We All Long To Be More



Every one of us---no matter what else seeks to divide us--are joined by a singular and piercing desire:  We long to be more than we are.  

C.S. Lewis once wrote:  
We seek an enlargement of our being.  We want to be more than ourselves. 
How we go about pursuing that desire, and the varying degrees that we are driven by it informs the shape of our lives.  It also helps direct the paths we take on our life's journeys, the directions we are drawn to go and the destinations we find along the way.  

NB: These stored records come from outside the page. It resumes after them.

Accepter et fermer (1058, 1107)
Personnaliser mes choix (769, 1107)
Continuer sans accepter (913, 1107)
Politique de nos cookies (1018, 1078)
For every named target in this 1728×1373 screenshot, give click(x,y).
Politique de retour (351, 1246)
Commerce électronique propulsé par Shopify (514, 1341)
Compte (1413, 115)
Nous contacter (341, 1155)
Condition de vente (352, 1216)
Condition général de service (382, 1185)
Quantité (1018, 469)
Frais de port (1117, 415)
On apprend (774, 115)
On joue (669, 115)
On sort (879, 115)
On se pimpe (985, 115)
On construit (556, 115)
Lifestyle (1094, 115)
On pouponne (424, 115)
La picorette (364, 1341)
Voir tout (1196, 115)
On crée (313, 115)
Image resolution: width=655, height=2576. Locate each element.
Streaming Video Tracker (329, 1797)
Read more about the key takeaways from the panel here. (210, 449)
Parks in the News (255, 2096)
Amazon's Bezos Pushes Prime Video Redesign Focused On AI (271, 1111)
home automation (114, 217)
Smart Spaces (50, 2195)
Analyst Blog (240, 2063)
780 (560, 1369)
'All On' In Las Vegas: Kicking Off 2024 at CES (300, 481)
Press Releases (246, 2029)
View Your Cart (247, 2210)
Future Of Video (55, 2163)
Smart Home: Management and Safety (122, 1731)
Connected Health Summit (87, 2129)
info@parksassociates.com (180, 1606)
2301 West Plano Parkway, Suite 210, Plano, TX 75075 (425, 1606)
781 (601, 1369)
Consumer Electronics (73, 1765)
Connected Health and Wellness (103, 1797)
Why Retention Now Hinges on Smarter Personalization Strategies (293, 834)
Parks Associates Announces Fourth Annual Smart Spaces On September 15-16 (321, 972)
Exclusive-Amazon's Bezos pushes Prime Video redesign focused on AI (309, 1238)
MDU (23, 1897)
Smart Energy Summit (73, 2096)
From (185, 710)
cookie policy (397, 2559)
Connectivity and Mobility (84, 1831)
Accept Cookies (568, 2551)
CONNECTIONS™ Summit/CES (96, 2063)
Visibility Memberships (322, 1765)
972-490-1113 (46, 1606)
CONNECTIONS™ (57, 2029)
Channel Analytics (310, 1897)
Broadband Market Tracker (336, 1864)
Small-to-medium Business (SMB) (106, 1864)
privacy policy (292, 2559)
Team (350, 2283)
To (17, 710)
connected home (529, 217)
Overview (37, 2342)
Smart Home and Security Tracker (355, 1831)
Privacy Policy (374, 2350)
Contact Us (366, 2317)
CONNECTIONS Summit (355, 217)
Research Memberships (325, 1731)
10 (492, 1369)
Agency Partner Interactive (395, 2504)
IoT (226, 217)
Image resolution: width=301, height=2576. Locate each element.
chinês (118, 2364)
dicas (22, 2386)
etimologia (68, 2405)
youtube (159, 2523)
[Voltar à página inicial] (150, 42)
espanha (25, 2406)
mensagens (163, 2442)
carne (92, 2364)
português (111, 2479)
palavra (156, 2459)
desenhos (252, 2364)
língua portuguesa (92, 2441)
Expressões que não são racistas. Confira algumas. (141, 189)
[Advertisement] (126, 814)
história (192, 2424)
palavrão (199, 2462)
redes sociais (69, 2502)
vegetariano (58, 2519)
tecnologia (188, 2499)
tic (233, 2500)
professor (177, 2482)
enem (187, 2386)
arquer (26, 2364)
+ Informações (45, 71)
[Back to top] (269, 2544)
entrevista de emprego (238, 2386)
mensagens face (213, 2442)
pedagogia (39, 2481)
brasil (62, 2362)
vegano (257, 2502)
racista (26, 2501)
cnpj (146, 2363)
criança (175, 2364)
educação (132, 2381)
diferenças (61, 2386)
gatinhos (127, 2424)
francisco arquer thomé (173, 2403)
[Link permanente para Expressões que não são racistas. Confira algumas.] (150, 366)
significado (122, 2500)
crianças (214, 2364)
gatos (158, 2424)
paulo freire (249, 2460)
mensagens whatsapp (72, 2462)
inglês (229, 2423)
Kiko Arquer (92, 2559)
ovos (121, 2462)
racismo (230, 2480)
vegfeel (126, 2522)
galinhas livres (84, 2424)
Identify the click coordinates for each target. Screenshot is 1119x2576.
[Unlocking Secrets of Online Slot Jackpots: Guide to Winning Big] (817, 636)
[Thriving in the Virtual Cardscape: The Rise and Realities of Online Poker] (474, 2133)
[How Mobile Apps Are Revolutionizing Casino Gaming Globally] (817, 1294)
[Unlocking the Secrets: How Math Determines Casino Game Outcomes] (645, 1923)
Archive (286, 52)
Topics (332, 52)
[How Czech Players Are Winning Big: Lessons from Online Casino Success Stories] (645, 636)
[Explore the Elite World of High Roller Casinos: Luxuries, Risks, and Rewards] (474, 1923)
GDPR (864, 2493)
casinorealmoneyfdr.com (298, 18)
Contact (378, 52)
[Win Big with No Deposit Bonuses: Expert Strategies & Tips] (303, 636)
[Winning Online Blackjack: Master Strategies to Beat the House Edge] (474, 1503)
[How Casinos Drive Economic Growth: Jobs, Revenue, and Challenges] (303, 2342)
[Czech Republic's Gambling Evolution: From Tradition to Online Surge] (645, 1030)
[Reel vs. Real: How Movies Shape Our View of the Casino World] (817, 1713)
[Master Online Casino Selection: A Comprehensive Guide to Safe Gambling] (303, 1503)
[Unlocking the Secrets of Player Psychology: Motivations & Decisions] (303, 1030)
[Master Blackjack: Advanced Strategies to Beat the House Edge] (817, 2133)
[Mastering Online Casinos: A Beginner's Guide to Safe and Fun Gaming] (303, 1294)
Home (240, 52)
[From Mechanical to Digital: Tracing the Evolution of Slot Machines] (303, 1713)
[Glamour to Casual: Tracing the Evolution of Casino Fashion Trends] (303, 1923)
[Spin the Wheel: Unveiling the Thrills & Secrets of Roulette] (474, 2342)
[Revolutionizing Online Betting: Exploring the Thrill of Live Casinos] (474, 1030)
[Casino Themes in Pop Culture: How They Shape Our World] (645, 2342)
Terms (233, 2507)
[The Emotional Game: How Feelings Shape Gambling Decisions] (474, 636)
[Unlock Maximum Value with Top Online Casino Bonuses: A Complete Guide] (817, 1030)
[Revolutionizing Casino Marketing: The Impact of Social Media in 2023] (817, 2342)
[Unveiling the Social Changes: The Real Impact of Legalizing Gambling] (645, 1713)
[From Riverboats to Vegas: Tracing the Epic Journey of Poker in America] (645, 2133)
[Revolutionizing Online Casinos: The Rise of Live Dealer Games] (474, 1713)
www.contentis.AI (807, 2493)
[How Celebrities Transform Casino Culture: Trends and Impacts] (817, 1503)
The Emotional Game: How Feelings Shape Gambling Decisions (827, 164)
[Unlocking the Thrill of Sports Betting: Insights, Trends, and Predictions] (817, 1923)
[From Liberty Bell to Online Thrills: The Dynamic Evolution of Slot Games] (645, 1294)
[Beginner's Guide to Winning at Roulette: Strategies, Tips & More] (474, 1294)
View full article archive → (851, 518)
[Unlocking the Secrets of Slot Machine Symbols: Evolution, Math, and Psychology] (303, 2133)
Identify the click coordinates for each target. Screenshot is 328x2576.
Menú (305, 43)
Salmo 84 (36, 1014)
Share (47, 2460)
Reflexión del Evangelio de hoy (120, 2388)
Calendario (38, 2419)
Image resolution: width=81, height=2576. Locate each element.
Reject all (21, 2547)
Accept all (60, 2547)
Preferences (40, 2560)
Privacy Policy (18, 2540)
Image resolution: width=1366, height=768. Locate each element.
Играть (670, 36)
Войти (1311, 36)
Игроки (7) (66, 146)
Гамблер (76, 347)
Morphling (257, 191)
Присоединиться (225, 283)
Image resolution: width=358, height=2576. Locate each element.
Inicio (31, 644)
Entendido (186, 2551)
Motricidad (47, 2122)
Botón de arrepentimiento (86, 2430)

And we also discover along the way that in order to be more, we have to let some of ourselves go, we have to surrender selfish dreams, give up destructive behavior and thinking, and make room in our souls for what is good, beautiful and true.  

For some of us, the realization of what we must give up in order to live into our true humanity is too terrible to bear, and so we find ways to excuse our staying right where we are.  

In his book Awareness, Anthony de Mello wrote about this pointedly: 
People are so busy accusing everyone else, blaming everyone else, blaming life, blaming society, blaming their neighbor.  You'll never change that way; you'll continue in your nightmare, you'll never wake up. 
And so we embrace negative feelings, and redouble our efforts to keep from having to change--mostly out of fear of what happens when we finally let go of the old friends of bitterness, grief, loneliness, despair, anger, doubt and shame... 

Jesus once told his followers that the only way they were ever going to discover the truth about themselves was if they were able to first die to these negative feelings, the ways they defined who they were.   

How do we do this?  Anthony de Mello breaks it down into four basic actions.  

1. Acknowledge your negative feelings--don't try to shove them down.  Shoving them down will only result in you transmitting your pain to others.  
2. Recognize that these feelings are within you, not an external reality.  
3. Realize that these feelings are not an essential part of who you are.  
4. Understand that when you change, everything changes--circumstances, people, you... all of it.  

When we do this, we are able to die to ourselves as Jesus urged, in order to be raised to new life, new possibilities, and... to more of who we are meant to be. 

May this be so in your life today and every day.  May you discover the joy of surrender, and ultimately of resurrection.  And may the grace and peace of our Lord Jesus Christ be with you now and always. Amen.